━━ Data for this task ━━

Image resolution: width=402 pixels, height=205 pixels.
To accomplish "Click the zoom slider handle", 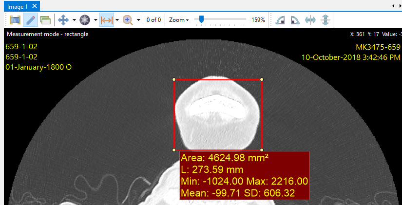I will click(x=201, y=19).
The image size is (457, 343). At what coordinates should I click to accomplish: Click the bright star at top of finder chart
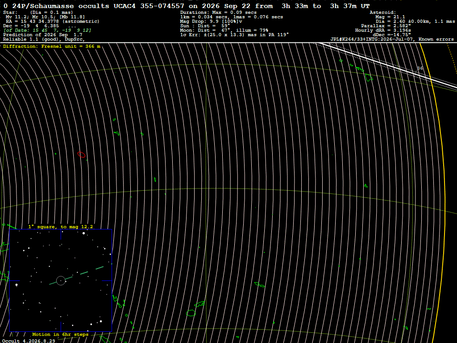[x=83, y=233]
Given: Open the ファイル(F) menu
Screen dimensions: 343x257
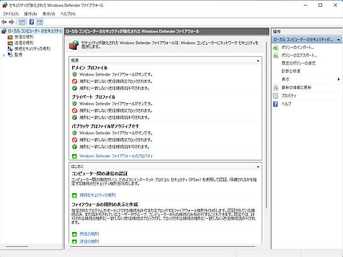Looking at the screenshot, I should [x=10, y=13].
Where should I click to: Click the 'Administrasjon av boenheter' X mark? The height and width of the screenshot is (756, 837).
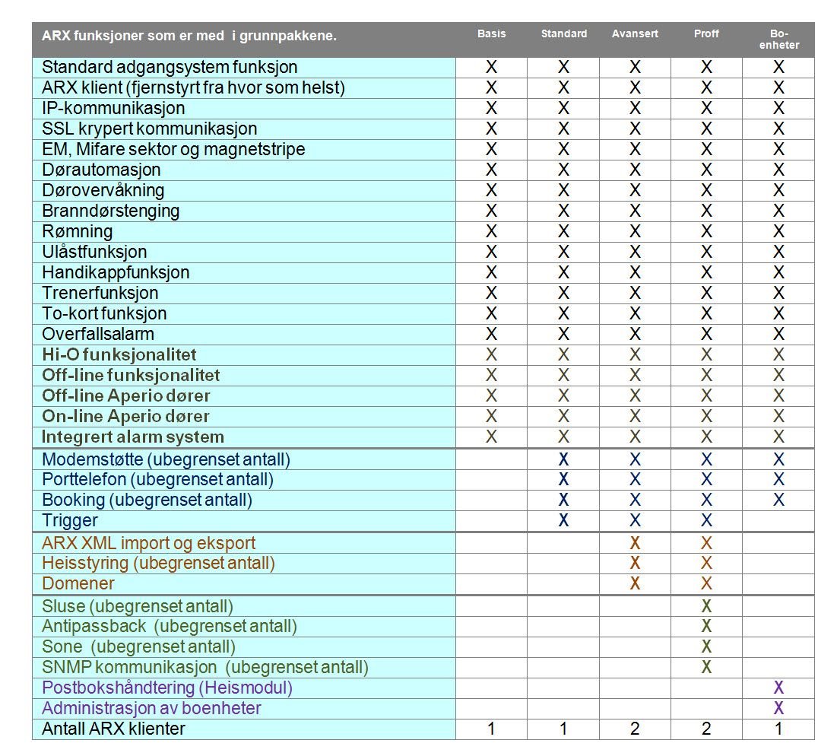pyautogui.click(x=778, y=709)
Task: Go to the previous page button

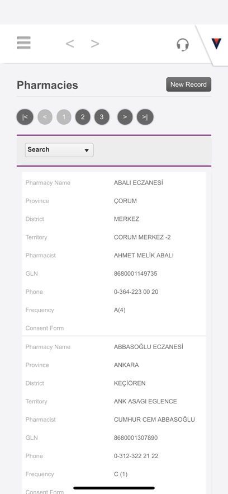Action: (x=45, y=117)
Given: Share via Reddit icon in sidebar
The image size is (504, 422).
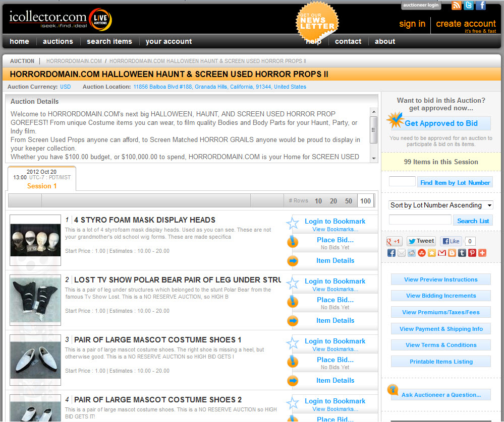Looking at the screenshot, I should [x=412, y=253].
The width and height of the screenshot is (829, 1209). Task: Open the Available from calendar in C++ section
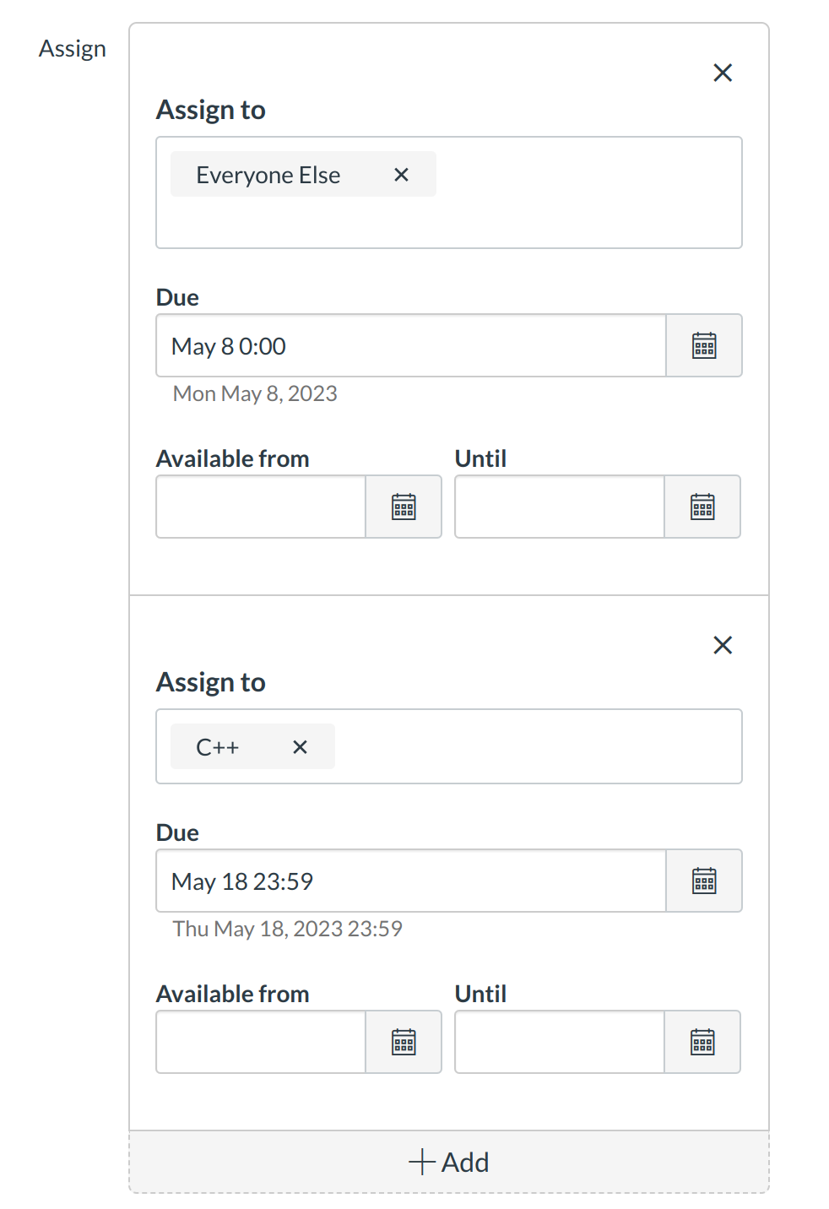[x=403, y=1042]
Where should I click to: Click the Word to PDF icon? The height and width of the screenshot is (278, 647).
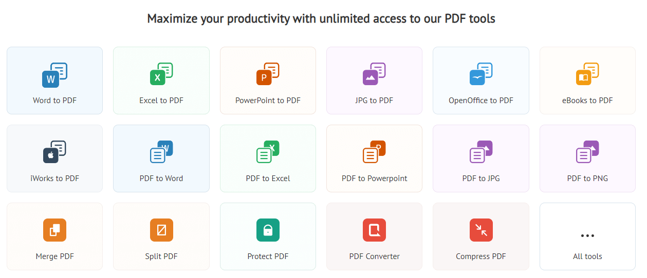54,75
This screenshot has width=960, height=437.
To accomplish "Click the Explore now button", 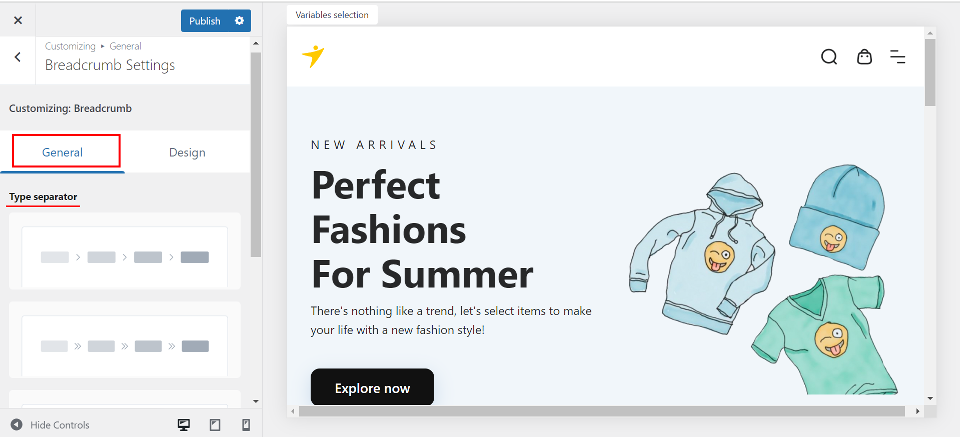I will click(372, 388).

━━━

Your objective:
From the data above, work out how many lines hold "Given". Answer with the number alone.

Answer to this exercise:
2